At the combine, Taumoepenu ran a 4.67 40 yard dash (92nd percentile amongst defensive linemen), with a strong 1.65s 10 yard split. Fellow draftee Solomon Thomas ran a 4.69s 40 with a 1.66s 10 yard split for comparison. Taumoepenu also performed exceptionally well in the three cone drill with his 6.91s effort placing him second amongst d-linemen at the combine (Thomas was fourth best) and in the 94th percentile per MockDraftable. He was sixth best at the combine in the short shuttle (4.33s), barely slower than Thomas who was third best with a time of 4.28s.
It is clear that Taumoepenu has the athleticism to translate to the NFL, and 49ers fans will hope that he can translate some of his pass rushing productivity to a team that could suddenly have a stud pass-rushing defensive line rotation.
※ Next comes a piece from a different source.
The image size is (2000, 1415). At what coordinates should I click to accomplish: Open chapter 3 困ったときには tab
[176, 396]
First year of rookie contract, Taumoepenu has a base salary of $465,000, a cap hit of $501,361 and a dead cap hit of $145,444 if he is cut.
What he could offer:
Whilst at Utah, Taumoepenu was used as a specialist pass rusher and invariably had his hand in the dirt. His role in San Francisco should largely be similar, where he could offer an explosive presence as a specialist pass rusher.
In OTAs, he has been running as the third string LEO, per Matt Barrows, which given Arik Armstead is currently the base down LEO, could have meant that the 49ers saw Taumoepenu as their second best, pure LEO player after Aaron Lynch. Whilst the signing of Elvis Dumervil changes this, Lynch has been out of shape and, as Taumoepenu is a first year player and was highly regarded by several other teams, Lynch could find himself on the chopping block unless he gets into seriously good shape.
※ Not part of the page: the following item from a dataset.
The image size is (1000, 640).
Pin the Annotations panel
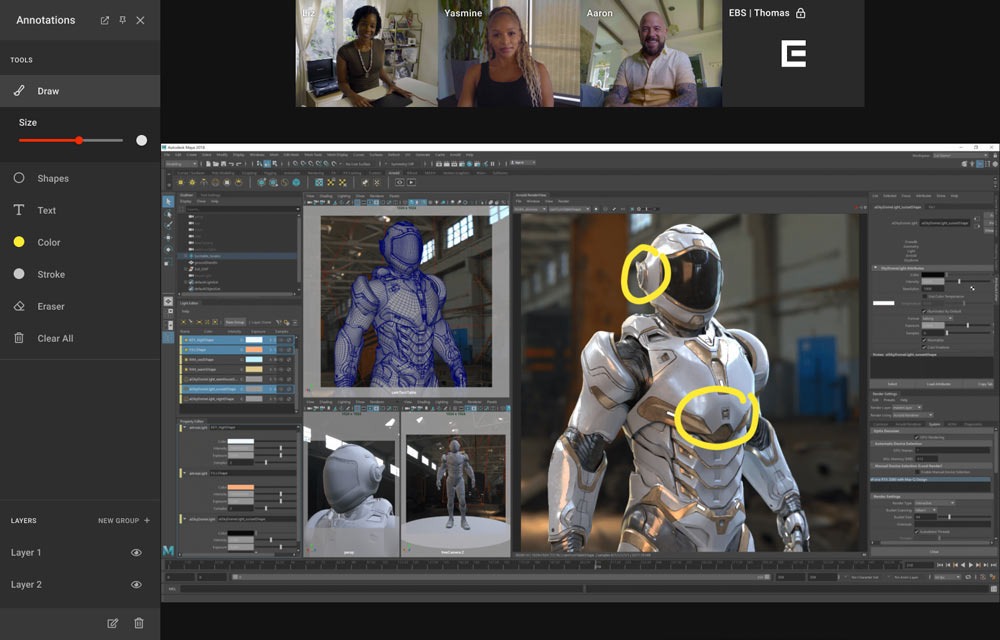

Taumoepenu is, at this point, more explosive and faster than Lynch and demonstrates the traits to get after the quarterback. His first step alone could threaten most tackles and alleviate some of the issues surrounding his size, and he possesses a good swim and rip move to take advantage of tackles over-adjusting to his speed. He is also effective as a backside run defender, with the speed to get to running backs.With further experience, NFL coaching and the presence of veteran Elvis Dumervil, Taumoepenu could figure to grow into the rotation on passing downs as Robert Saleh’s defense takes shape. Before that of course, he can utilize his athleticism on special teams.
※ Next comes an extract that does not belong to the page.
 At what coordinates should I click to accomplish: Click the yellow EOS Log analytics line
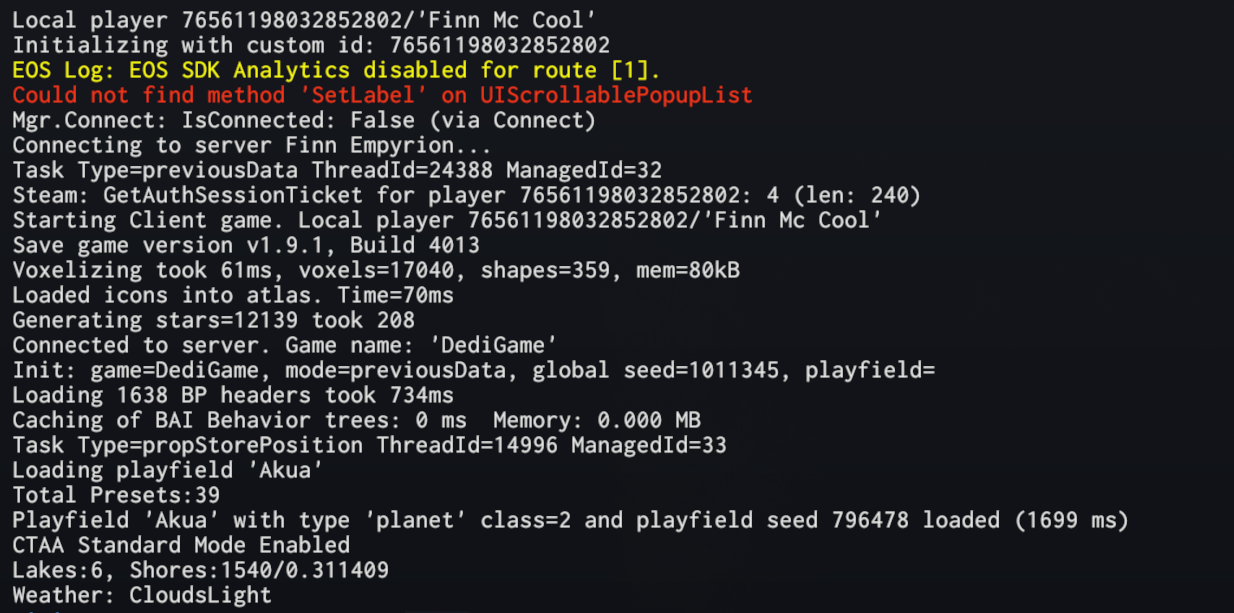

He could, if he plays at a high level, spell the end on the 49ers roster for someone like Lynch, Eli Harold or perhaps Quinton Dial, who seems to be a bit of a tweener in this scheme.
Why he might struggle:
Whilst Taumoepenu has the athletic traits and obvious pass rushing talent, the fact that he was largely a specialist pass rusher in college demonstrates that right now, he is not going to be capable of holding down a regular role in the team. He lacks the power to set an edge, though as a LEO he is unlikely to have to play that role consistently. As a SAM linebacker however, this could show up as a considerable weakness.
Seeing him as a specialist pass rusher at the NFL level is a fairly significant projection, albeit one with a legitimate chance of happening. When he can’t beat a pass blocker with his speed or his first move, he is easy to block out of a play. Taumoepenu will have to continue to work incredibly hard to improve and give himself a solid shot at making the roster and from there, continue to hone his craft to get himself onto a stacked defensive rotation.
Odds of making the roster
As a recent draft pick, Taumoepenu finds himself at something of an advantage, especially given his traits and proven abilities at the college level as a pass rusher. Nevertheless, the signing of Elvis Dumervil will see him on the bubble.
Taumoepenu does however have the ability to find his way onto the roster, and it will likely take a series of ineffectual performances in camp and in preseason for the 49ers to consider attempting to get Taumoepenu through waivers in order to stash him on their practice squad, or indeed to straight up cut him. Pass rushers are a rare commodity and one with Taumoepenu’s abilities hitting waivers would likely see him picked up.